---- EXTRACTED DATA

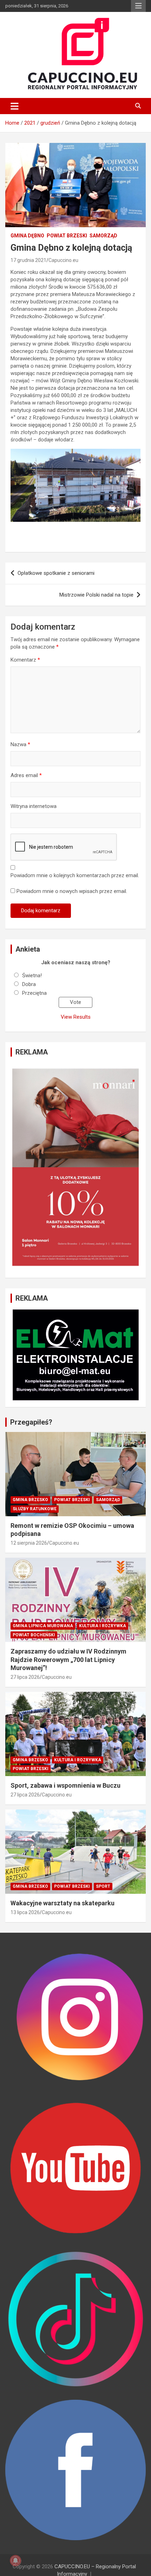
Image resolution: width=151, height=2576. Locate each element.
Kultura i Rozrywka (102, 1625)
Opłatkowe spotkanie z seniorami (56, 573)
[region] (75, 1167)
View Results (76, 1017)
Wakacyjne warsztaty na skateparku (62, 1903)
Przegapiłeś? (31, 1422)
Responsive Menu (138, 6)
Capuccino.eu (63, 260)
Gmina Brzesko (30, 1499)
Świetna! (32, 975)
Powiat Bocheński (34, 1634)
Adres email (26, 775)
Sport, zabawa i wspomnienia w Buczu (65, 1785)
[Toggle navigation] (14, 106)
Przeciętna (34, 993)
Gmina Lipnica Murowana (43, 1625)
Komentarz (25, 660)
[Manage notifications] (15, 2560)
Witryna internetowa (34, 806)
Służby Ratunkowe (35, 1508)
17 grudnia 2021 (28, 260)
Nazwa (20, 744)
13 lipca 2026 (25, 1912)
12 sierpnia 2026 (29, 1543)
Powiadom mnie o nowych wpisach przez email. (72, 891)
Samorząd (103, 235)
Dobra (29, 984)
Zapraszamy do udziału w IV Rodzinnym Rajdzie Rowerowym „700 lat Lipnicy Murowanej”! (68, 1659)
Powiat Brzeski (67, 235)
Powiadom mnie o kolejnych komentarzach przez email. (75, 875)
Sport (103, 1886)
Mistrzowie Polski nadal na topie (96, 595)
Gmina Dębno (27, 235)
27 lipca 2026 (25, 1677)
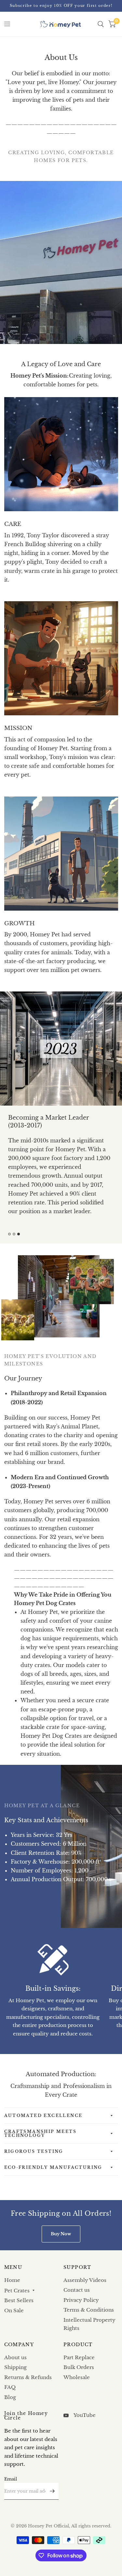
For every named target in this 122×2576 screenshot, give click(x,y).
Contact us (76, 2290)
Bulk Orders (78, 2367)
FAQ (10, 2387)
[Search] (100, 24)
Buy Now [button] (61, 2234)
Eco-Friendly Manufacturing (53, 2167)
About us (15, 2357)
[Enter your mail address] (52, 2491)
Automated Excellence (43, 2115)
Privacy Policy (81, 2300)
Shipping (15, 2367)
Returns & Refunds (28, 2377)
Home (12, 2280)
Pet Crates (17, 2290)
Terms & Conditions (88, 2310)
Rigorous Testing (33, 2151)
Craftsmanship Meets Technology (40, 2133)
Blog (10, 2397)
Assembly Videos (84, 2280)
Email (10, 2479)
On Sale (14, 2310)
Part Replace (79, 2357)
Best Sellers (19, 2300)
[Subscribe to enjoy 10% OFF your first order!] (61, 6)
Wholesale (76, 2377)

--------
---- EXTRACTED DATA

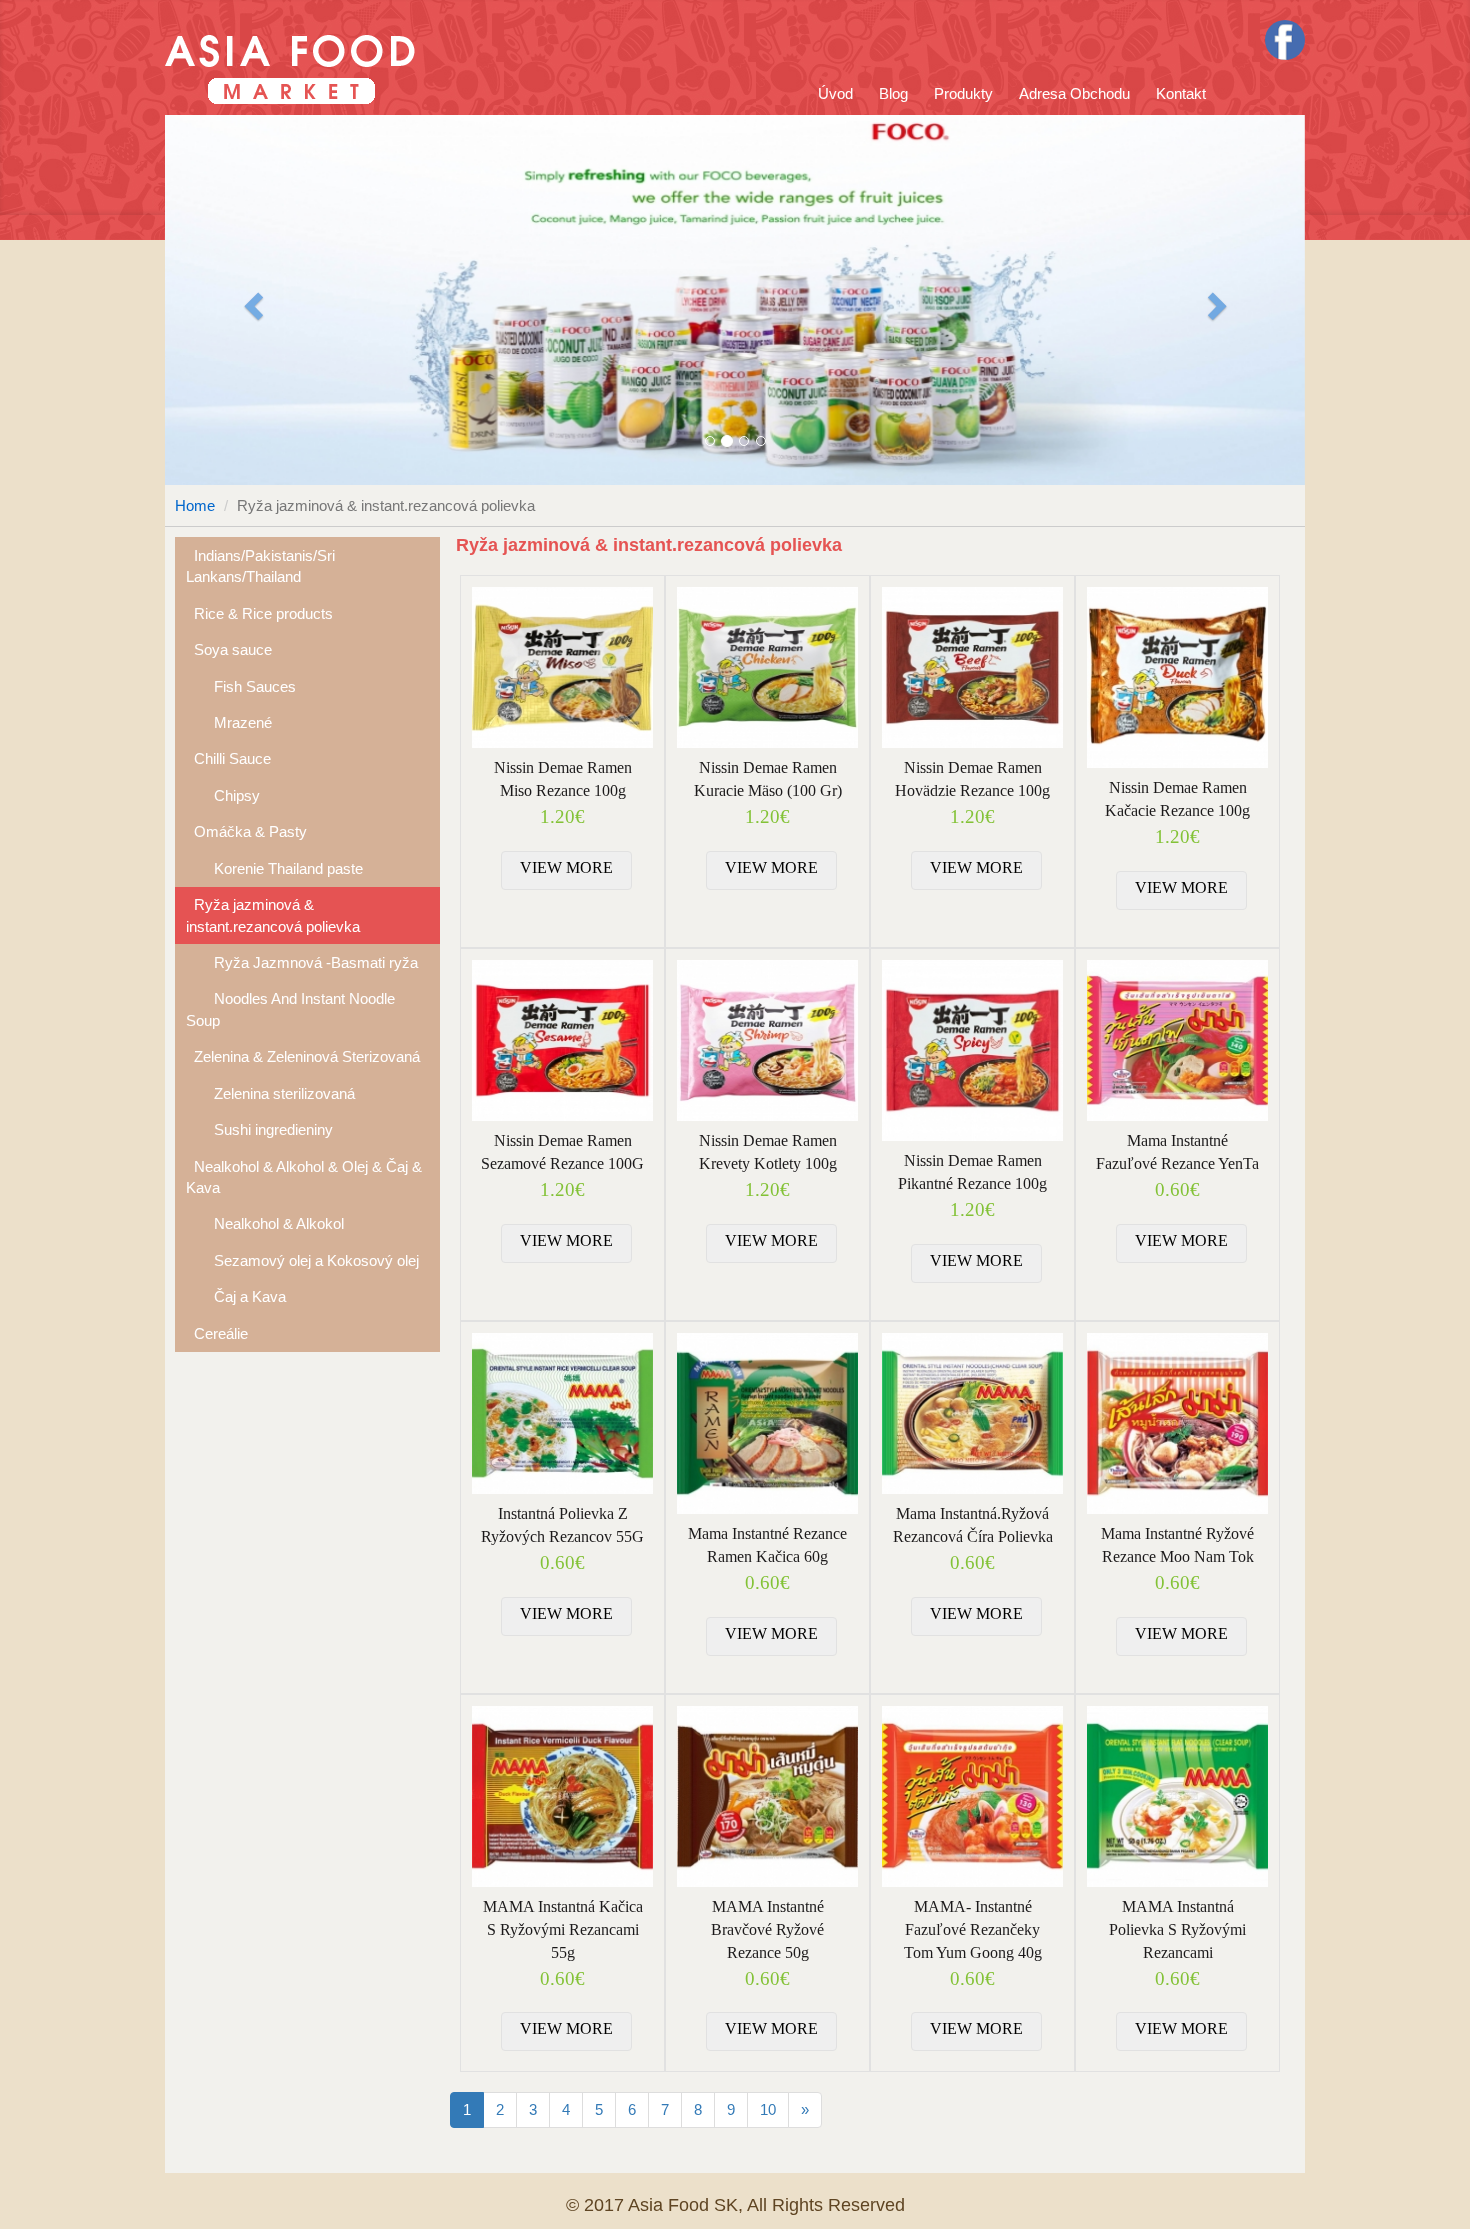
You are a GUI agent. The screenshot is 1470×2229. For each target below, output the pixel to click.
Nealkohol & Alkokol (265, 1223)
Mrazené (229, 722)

--------
---- EXTRACTED DATA

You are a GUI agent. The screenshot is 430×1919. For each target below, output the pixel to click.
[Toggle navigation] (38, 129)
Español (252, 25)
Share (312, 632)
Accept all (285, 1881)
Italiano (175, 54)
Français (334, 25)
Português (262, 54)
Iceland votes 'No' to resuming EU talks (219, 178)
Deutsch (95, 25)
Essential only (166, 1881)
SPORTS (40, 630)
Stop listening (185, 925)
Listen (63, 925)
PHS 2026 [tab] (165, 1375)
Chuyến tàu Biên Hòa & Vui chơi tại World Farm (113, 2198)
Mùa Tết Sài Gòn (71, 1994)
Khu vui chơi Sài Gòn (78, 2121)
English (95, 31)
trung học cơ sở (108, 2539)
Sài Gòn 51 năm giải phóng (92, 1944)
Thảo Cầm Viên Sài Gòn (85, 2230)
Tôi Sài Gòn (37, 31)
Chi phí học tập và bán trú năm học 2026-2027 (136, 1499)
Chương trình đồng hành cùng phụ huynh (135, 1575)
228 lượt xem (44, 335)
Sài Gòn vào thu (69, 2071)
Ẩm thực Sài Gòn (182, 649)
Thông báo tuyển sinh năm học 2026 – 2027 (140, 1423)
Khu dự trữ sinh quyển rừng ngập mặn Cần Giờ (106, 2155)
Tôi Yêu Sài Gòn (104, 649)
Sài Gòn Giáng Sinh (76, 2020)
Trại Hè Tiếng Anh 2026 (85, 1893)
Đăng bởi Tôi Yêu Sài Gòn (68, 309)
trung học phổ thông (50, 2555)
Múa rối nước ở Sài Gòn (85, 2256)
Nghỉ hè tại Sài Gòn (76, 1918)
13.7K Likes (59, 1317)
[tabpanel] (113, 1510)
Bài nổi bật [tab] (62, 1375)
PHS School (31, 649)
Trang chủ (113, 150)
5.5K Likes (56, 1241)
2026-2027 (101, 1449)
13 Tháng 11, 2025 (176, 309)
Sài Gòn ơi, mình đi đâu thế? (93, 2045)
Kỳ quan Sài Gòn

--------

Using the entries above, output exactly the lines between the line holding "Image resolution: width=151, height=2576." and the line holding "Przegapiłeś? (31, 1422)", end lines included, and nothing more.

Image resolution: width=151, height=2576. Locate each element.
Kultura i Rozrywka (102, 1625)
Opłatkowe spotkanie z seniorami (56, 573)
[region] (75, 1167)
View Results (76, 1017)
Wakacyjne warsztaty na skateparku (62, 1903)
Przegapiłeś? (31, 1422)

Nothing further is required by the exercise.